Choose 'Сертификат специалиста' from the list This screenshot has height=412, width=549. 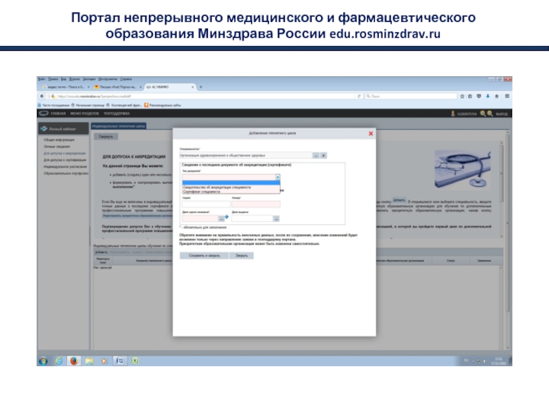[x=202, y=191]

---

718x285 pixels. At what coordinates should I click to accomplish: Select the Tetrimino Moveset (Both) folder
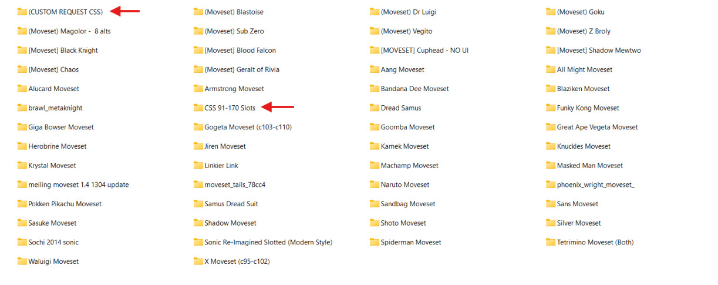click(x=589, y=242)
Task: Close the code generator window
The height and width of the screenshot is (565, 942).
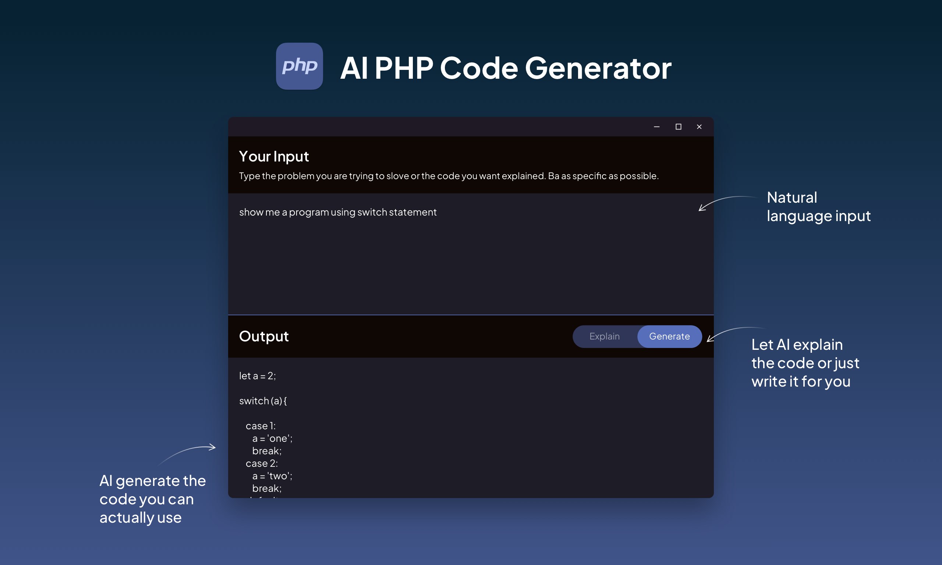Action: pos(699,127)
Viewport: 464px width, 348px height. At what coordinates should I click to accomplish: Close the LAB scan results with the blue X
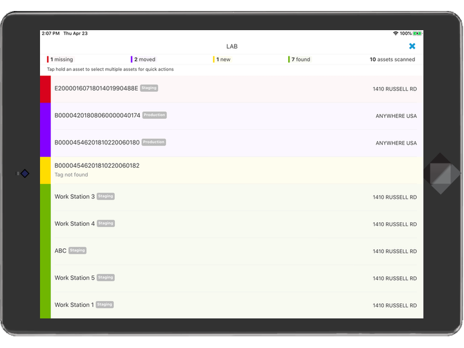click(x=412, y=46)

# REQUIRED TASK
Put the data from the line with "Task: Close the code generator window" up to and including the line with "click(x=412, y=46)" into a CSV with the columns instruction and answer, one row per instruction, quoting each field and turning line breaks into spaces. Leave the pictures out.

# SOLUTION FOR THIS TASK
instruction,answer
"Task: Close the code generator window The height and width of the screenshot is (565, 942).","Action: pos(699,127)"
"Viewport: 464px width, 348px height. At what coordinates should I click to accomplish: Close the LAB scan results with the blue X","click(x=412, y=46)"